Documento =
A velhice é uma fase difícil não só para os humanos. Para os animais parece ser trágica, pois alguns de nós os expulsa de casa deixando-os ao desabrigo, numa amargura de ver-se só na rua sem saber o que aconteceu com a sua vida.
A cegueira torna difícil a locomoção, especialmente numa casa que tem um grande jardim e ela está sempre trombando em plantas paredes e portas, o que faz com que os olhos pareçam estar inflamados.  Hoje vi o quanto é difícil para um animal cego á mudança de hábito. Ela sabe onde está a água, onde fica a comida e onde fazer xixi, onde está a comida dos outros cachorros. Com dificuldade dos membros endurecidos, nem sempre ela consegue sair de casa a tempo de chegar ao jardim, e assim mudei  sua almofada  de lugar, já não fica na sala e sim na área de serviço pois é mais perto da porta, assim essa parte da casa tem cheiro de xixi de cachorro, limpamos mas sempre fica um cheirinho, não importa, ela é prioridade e eu tenho de cuidar muito bem.          
A comida de Hollyfield, o gato, é um caso especial, dá pra ver que Cindy não ouve quase nada, mas consegue ouvir os grãozinhos de ração caindo na vasilha, portanto é comum cinco minutos depois que se coloca a comida de Holly ela se levanta e vai atrás. Talvez seja um som diferente e ela pode captar.

O que fazer = Por favor, copie do texto sobre a cadela idosa o trecho de "A cegueira torna" a "cuidar muito bem.", sem mudar nenhuma palavra. A listagem é um material à parte, independente do texto sobre a cadela idosa.

Trecho dos dados =
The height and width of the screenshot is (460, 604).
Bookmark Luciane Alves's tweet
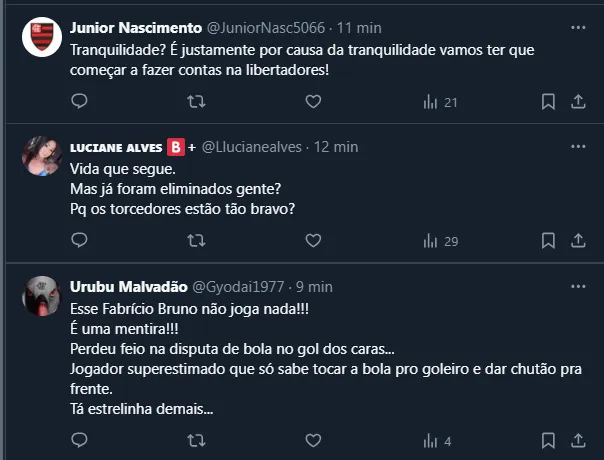[x=548, y=240]
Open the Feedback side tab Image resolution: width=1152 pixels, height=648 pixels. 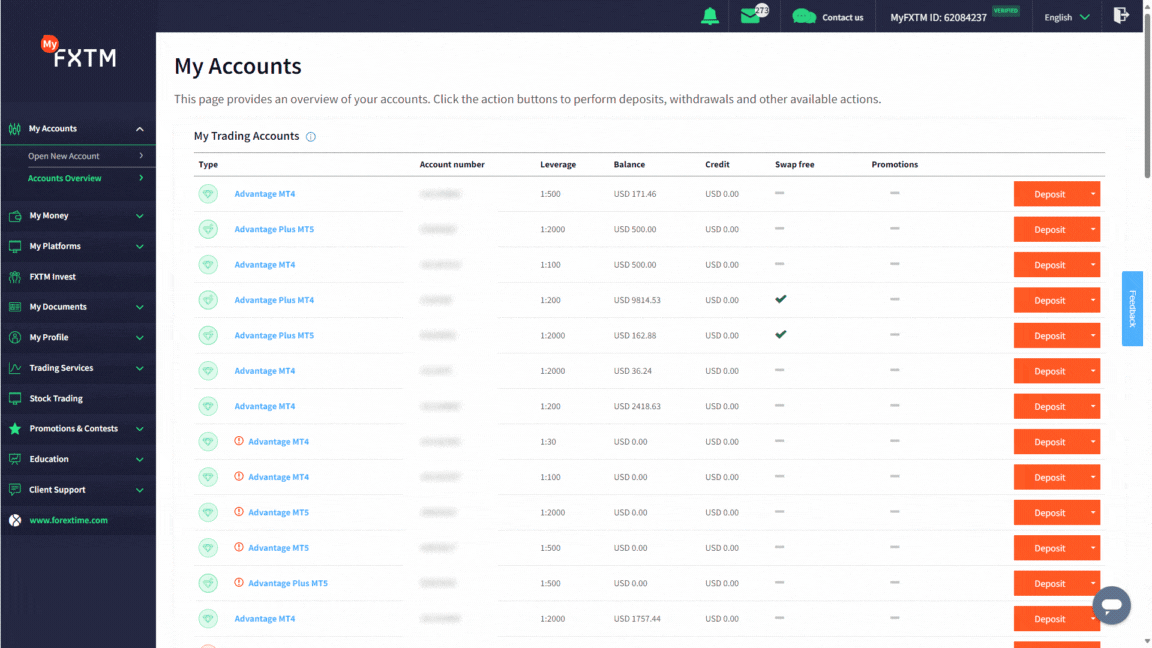click(1132, 309)
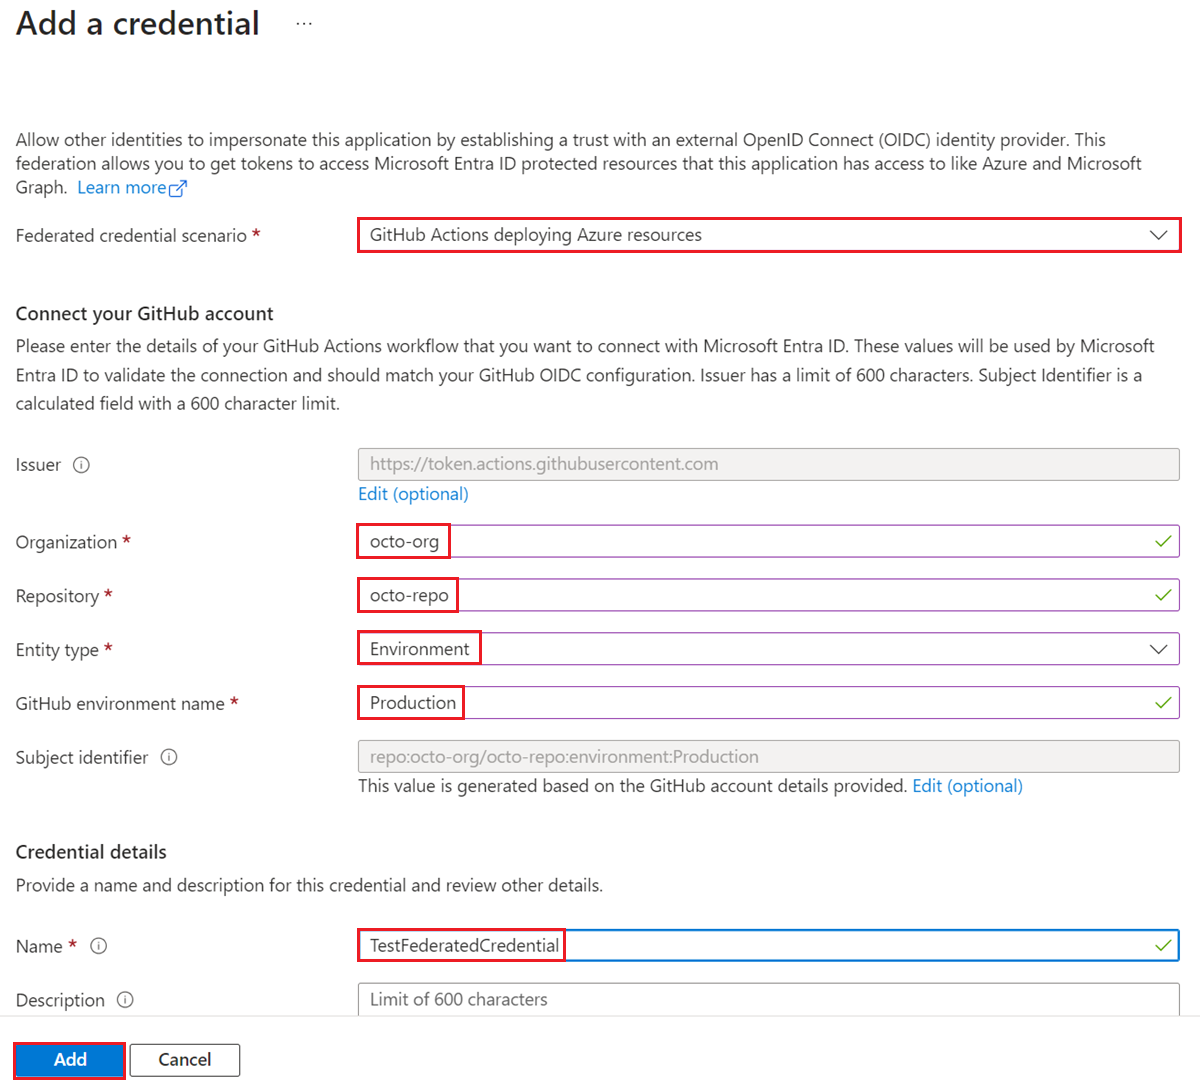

Resposta =
A cegueira torna difícil a locomoção, especialmente numa casa que tem um grande jardim e ela está sempre trombando em plantas paredes e portas, o que faz com que os olhos pareçam estar inflamados.  Hoje vi o quanto é difícil para um animal cego á mudança de hábito. Ela sabe onde está a água, onde fica a comida e onde fazer xixi, onde está a comida dos outros cachorros. Com dificuldade dos membros endurecidos, nem sempre ela consegue sair de casa a tempo de chegar ao jardim, e assim mudei  sua almofada  de lugar, já não fica na sala e sim na área de serviço pois é mais perto da porta, assim essa parte da casa tem cheiro de xixi de cachorro, limpamos mas sempre fica um cheirinho, não importa, ela é prioridade e eu tenho de cuidar muito bem.